The Institute Board does need to give careful consideration to how it publicises Institute Board work and to the ways in which it encourages people to seek selection to the Board. In particular, the Board needs to examine the extent to which it is successful in attracting people from its membership for election to the Board. The Board needs to consider the sorts of publicity strategies used to make people aware that they may have a role to play in serving on the Board. It needs to ensure that these strategies include measures that reach and encourage members to seek election to the Board.
The Institute Board needs to have access to people with a wide range of skills, knowledge and expertise. It is unrealistic to expect the Institute Board to be able to offer all of these skills, knowledge and expertise from amongst its membership. The Board may need to seek the help of outside agencies or specialists when dealing with certain tasks.

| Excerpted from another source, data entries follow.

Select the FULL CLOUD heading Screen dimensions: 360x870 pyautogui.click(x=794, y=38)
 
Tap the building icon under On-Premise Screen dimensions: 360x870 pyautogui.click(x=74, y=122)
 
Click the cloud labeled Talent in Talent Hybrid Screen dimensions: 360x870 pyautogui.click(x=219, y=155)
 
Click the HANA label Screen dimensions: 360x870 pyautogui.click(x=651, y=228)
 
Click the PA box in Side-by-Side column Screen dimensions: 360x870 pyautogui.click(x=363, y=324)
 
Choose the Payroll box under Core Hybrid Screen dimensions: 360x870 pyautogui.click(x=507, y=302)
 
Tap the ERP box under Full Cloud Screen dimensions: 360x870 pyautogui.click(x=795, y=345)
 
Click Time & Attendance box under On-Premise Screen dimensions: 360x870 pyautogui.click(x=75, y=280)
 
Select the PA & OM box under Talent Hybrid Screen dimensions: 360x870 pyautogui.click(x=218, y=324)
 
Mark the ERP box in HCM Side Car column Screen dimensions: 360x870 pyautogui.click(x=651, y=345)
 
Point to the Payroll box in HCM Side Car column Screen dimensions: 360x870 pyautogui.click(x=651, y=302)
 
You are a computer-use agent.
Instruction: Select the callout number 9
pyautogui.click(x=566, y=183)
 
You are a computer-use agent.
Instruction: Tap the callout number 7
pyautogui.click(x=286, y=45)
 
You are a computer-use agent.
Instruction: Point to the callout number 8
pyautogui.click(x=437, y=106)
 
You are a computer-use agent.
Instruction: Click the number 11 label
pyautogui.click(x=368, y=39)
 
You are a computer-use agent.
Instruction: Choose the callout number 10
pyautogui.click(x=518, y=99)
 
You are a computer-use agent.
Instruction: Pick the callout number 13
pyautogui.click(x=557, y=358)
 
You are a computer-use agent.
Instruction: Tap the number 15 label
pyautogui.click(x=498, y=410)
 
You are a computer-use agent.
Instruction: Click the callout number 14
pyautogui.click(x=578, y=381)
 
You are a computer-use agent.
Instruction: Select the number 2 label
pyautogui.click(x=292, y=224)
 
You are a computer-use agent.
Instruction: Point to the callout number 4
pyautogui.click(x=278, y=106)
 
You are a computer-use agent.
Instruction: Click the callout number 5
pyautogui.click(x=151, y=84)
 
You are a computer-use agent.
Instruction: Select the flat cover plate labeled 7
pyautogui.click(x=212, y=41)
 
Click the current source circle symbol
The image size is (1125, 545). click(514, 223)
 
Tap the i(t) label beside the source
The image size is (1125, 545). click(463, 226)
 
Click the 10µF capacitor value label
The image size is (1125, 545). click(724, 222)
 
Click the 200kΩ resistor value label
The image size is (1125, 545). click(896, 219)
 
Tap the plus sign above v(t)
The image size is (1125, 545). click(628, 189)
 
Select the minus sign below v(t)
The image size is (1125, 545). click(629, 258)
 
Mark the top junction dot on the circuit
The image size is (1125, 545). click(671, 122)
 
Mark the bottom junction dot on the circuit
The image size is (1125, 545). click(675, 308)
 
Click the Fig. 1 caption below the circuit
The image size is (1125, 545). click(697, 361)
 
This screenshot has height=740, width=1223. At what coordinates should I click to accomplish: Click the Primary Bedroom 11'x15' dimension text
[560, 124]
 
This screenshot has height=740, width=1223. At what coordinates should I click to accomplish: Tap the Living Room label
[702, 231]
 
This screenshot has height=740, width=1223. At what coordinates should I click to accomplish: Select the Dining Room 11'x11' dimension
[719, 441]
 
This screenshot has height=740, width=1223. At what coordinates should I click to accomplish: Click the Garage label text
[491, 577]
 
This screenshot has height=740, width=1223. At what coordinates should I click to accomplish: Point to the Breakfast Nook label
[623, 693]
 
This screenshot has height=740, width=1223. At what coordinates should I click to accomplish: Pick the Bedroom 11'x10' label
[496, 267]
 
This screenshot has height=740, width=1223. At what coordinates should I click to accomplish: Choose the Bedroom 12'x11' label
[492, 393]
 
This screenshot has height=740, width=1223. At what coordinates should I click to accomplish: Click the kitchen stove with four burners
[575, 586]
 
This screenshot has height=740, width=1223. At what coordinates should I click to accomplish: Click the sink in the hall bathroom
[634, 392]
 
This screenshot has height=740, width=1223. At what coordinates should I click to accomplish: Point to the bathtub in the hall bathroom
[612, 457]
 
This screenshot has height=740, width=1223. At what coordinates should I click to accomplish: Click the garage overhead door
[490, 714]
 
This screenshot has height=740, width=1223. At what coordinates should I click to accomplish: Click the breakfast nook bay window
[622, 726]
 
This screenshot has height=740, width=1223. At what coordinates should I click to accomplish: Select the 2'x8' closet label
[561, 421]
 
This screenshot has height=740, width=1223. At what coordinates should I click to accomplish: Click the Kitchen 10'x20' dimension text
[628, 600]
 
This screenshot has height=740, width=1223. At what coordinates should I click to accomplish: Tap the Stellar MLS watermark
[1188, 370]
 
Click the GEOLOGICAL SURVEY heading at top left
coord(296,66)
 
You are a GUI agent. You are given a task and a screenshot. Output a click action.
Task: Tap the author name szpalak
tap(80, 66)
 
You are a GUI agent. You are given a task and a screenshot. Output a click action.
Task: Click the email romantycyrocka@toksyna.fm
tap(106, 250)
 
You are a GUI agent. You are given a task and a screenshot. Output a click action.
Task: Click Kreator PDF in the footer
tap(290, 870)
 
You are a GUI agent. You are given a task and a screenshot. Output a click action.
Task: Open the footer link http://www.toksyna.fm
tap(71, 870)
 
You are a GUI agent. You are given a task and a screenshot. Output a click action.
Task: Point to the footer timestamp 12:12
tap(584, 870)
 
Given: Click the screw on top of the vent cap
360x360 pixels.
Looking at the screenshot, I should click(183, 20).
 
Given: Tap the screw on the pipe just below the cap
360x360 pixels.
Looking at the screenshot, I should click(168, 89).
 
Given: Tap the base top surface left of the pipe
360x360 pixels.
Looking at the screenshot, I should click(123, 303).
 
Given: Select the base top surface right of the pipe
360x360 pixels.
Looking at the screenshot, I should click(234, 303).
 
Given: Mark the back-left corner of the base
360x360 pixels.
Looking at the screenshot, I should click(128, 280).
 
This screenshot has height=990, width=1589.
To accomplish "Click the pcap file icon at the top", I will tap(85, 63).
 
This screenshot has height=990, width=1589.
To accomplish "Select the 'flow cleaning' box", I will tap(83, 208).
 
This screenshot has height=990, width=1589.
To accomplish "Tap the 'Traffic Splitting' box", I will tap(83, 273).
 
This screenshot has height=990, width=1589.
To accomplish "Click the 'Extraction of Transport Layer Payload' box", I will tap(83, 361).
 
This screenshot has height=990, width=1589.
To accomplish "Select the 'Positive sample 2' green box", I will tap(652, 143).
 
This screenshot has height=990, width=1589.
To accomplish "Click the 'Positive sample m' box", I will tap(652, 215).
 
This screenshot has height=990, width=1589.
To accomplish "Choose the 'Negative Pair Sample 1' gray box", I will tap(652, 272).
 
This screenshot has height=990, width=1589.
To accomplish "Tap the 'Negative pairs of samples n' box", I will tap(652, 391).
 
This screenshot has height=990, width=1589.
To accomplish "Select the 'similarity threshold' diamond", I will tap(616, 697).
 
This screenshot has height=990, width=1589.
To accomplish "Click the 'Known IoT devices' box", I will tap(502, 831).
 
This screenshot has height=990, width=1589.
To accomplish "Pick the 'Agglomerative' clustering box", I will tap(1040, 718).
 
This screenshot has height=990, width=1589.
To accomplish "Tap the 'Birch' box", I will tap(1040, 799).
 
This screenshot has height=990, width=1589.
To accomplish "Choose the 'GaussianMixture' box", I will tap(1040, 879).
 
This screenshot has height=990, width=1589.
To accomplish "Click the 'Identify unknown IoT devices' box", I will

It is essential to provide ALL Institute Board members with the training and support to best enable them to do an effective job. The exact nature of the training and support offered should reflect the nature of the experience and expertise already offered by the Board member and the responsibilities and tasks of the Institute Board.
However, there are a number of areas of training and support that should be offered to all Board members. All members should have an induction. Whilst the induction programme will need to reflect the nature and work of the Institute, an induction programme should include an induction pack detailing:
- The Institute’s mission, aims and objectives
- The Institute’s constitution
- Job description of staff
- The previous year’s accounts
- This year’s budget
- The Institute’s development plan
- Institute’s publicity material
- Institute Board minutes over the past year and a summary of policy decisions made
- Sub-committee workings, including priorities and recent work achievements of each committee
- The Institutes most recent annual report
- Names and addresses of all Institute Board members
The induction should also include:
- Including the opportunity to chat to each person about his or her work.
- Meeting all Institute Board members outside of a formal meeting, with the opportunity to chat to existing members about Board work.
- An opportunity to spend some time with the President and Secretary to enable new Board members to gain some insight to what the day to day running of the Institute involves.
- The opportunity to meet key members of the Institute.
The most important thing to remember is that the induction and training should not end here. Institute Board members require training and support throughout the time they fulfill their role. The Institute Board should develop a training strategy that ensures that all members do have access to appropriate training.